I Went to My First King of the Hammers...And Loved Every Second
I'd only heard stories about how crazy King of the Hammers was through a handful of people. When I told them it was actually going to be my first time, they either laughed or patted me on the back, as if I should be preparing for my last meal or the time of my life. As an import enthusiast, I knew I'd be totally out of my element, but this wouldn't be my first time off-roading (I'd done a couple easy runs with local LandRover clubs a few years back). "The Burning Man of off-road!" they said was the best way to describe and prepare for it. Having never gone to that either, I knew at the very least I'd be ingesting a face full of dirt. And little did I know, everything that they told me about KOH turned out to be true, and so much more...
Unlike Coachella or driving to Vegas, getting to Hammertown didn't take as long as I expected, even though everyone says it's far away. The part that dragged on was the local driving after exiting the highway, and once you dip off onto the dirt, it's a small trek getting into the belly of the beast.
Good thing I secured this Taco, having read about its off-road capabilities in a recent story by Ali (shameless plug). Same exact vehicle, too! Though KOH is largely Jeep infested, there were a handful of imports in the camp and being the new model it drew people in for a closer look consistently. Solid ride if you ask me.
Situated at a higher elevation than LA, Hammertown is cold freezing at night. It's nearly pitch black with the exception of the only light sources being a giant bonfire by the Jumbotron and a skylight aimed high into the dark. Except for random head/tailights here and there, off in the distance, it's best to stay within your camping area and pound a few beers while shooting the shit with the homies.
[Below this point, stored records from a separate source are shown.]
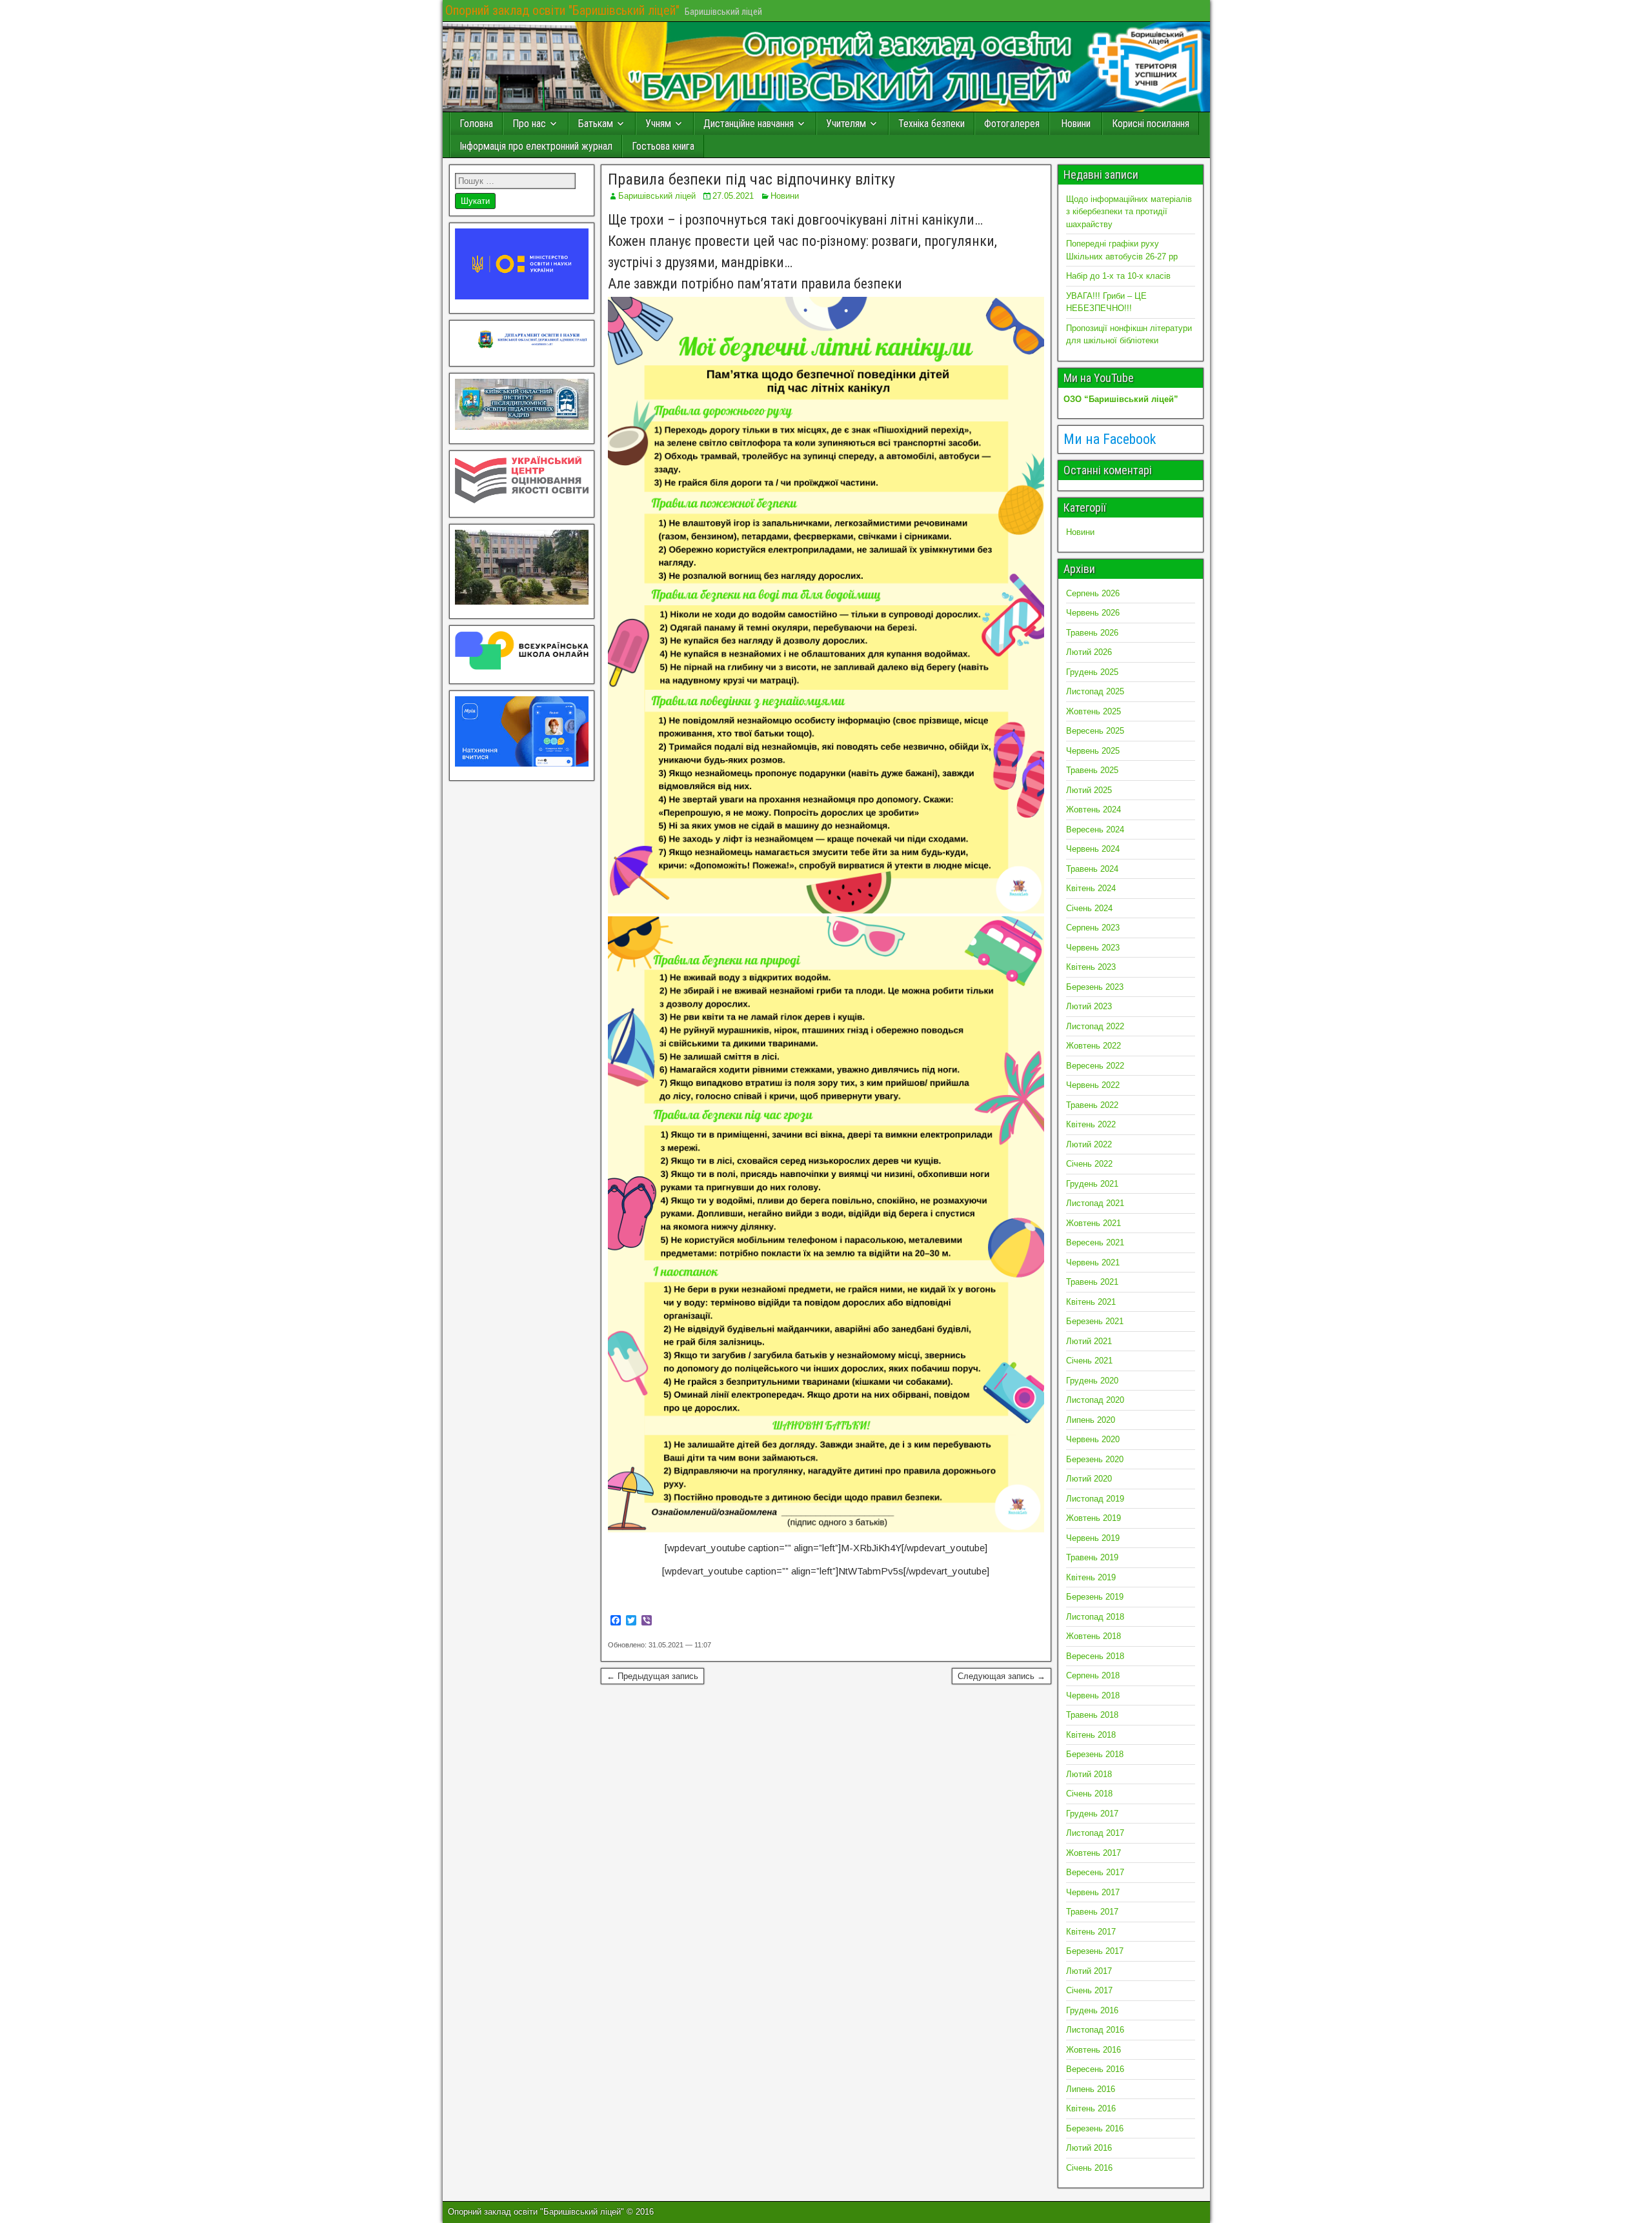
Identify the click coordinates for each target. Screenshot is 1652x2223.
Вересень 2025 (1095, 731)
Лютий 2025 (1089, 790)
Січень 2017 (1089, 1990)
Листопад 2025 (1095, 691)
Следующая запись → (1001, 1676)
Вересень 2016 (1095, 2069)
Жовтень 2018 (1093, 1636)
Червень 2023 (1093, 947)
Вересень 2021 (1095, 1242)
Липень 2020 (1090, 1420)
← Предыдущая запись (652, 1676)
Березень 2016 (1094, 2128)
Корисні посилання (1150, 123)
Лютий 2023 (1089, 1006)
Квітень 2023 (1091, 967)
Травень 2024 (1092, 869)
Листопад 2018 (1095, 1617)
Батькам (595, 123)
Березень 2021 (1094, 1321)
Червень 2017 (1093, 1892)
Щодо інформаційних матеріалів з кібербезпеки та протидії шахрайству (1129, 211)
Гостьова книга (663, 146)
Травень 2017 (1092, 1911)
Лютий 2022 (1089, 1144)
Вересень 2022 (1095, 1066)
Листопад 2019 (1095, 1499)
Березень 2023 (1094, 987)
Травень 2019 (1092, 1557)
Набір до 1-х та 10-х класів (1118, 276)
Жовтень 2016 (1093, 2050)
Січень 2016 (1089, 2168)
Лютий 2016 (1089, 2148)
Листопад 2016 (1095, 2030)
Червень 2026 (1093, 613)
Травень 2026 (1092, 633)
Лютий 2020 (1089, 1479)
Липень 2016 (1090, 2089)
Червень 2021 (1093, 1262)
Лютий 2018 (1089, 1774)
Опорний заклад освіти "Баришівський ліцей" (562, 10)
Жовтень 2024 (1093, 809)
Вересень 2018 (1095, 1656)
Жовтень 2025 (1093, 711)
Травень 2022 (1092, 1105)
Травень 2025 (1092, 770)
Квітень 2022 (1091, 1124)
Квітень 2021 (1091, 1302)
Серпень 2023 (1093, 927)
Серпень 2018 (1093, 1675)
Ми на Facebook (1109, 439)
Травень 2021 (1092, 1282)
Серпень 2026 (1093, 593)
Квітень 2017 (1091, 1931)
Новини (1076, 123)
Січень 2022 (1089, 1164)
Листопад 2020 (1095, 1400)
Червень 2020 (1093, 1439)
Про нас (529, 123)
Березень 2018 (1094, 1754)
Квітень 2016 (1091, 2108)
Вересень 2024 (1095, 829)
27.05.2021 (733, 196)
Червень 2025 (1093, 751)
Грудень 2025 (1092, 672)
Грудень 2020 (1092, 1380)
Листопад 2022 (1095, 1026)
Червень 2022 (1093, 1085)
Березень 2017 (1094, 1951)
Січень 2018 (1089, 1793)
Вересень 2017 (1095, 1872)
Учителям (846, 123)
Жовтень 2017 (1093, 1853)
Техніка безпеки (931, 123)
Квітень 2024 (1091, 888)
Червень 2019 (1093, 1538)
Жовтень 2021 (1093, 1223)
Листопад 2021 (1095, 1203)
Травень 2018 (1092, 1715)
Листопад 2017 (1095, 1833)
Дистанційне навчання (748, 123)
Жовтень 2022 (1093, 1046)
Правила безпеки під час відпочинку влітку (751, 179)
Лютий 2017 (1089, 1971)
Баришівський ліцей (657, 196)
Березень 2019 (1094, 1597)
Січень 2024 (1089, 908)
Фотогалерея (1012, 123)
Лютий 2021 (1089, 1341)
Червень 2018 (1093, 1695)
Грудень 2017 (1092, 1813)
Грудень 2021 (1092, 1184)
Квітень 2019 (1091, 1577)
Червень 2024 (1093, 849)
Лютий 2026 (1089, 652)
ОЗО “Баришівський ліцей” (1120, 399)
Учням (658, 123)
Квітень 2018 (1091, 1735)
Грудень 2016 (1092, 2010)
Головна (476, 123)
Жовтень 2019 (1093, 1518)
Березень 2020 (1094, 1459)
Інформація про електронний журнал (535, 146)
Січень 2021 (1089, 1360)
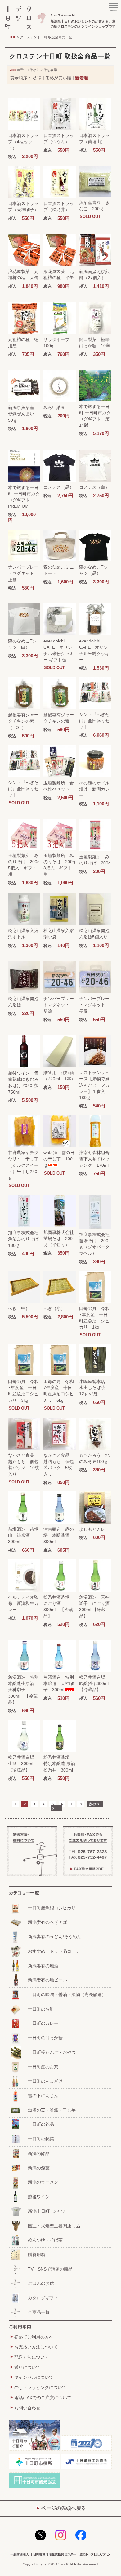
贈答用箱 (36, 2254)
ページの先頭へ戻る (63, 2508)
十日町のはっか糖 (45, 2037)
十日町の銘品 (41, 2124)
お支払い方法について (36, 2346)
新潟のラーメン (43, 2182)
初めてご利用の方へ (33, 2337)
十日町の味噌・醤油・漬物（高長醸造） (67, 1994)
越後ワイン (39, 2196)
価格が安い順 (58, 77)
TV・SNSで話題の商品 (50, 2269)
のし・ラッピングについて (40, 2387)
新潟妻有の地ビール (47, 1979)
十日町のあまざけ (45, 2081)
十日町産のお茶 (43, 2066)
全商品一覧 (39, 2312)
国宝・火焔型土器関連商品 (54, 2225)
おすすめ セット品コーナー (56, 1951)
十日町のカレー (43, 2023)
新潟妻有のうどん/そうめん (54, 1936)
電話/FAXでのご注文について (42, 2397)
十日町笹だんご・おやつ (52, 2052)
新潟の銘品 (39, 2153)
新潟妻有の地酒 (43, 1965)
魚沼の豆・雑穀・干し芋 (52, 2110)
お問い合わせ (27, 2407)
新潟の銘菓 (39, 2167)
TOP (12, 37)
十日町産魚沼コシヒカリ (52, 1907)
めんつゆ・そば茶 (45, 2239)
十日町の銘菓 (41, 2138)
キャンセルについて (33, 2377)
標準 (37, 77)
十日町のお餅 (41, 2009)
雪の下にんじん (43, 2095)
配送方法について (31, 2357)
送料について (27, 2367)
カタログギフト (43, 2297)
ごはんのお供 (41, 2283)
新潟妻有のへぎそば (47, 1922)
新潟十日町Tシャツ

Wandering around is fun, too. But best get your bearings straight.
Don't bother sleeping in. The sound of rigs prepping for the big race will have you up early. If you thought it was freezing at night, in the morning it's even worse, doesn't matter if you're standing in the sun. My hands didn't thaw out until late morning.
Invest in a dust mask of some sort. Did you get one of these Driving Line/Nitto Tire KOH bandanas? Easily the perfect accessory and souvenir to take home from KOH.
Picking the right Portapotty is a game of chance. Good thing it's wintertime versus the dead of summer or I'd be miserable. Hand sanitizer and baby wipes were my best friends. Want another tip? Don't eat the breakfast burrito unless you want mad bubble guts and/or want to use the Portapotties in a bad way.
The official beverage (unofficially) of KOH is Bud Light, followed very closely by shots of Fireball. These cans were in every hand I saw, protected by a koozie, often times double fisted. This girl made a hat out of beer cans. A hat! And she also carried a mug full of brew. Amazing. I'd pass booths and people would look up and say, "Beer time?" Did I already say Hammertown was an amazing place? (No, I didn't drink them.)
Cruising vendor and motorhome row(s) gets old fast. You're obviously at KOH to see some action but the two closest areas to see decent action is Back Door and Chocolate Thunder; even then you need to time it right so you can see a solid pack roll through. Just my luck, I got to Back Door in time to see a few big names come through, like Erik Miller, Raul Gomez and the Campbell clan, to name a few. A few broke, one flipped, Bailey crushed it...intense!
Being an import guy, I literally have zero knowledge when it comes to looking for cool shit at KOH. Jeeps are Jeeps, and trucks are trucks to me. Spotted a few cool Toyotas though.
Winning is always cool, and I admire these drivers for giving it 100%, every single second. Erik Miller deserved that victory, all made sweeter when his fiancée said "yes!"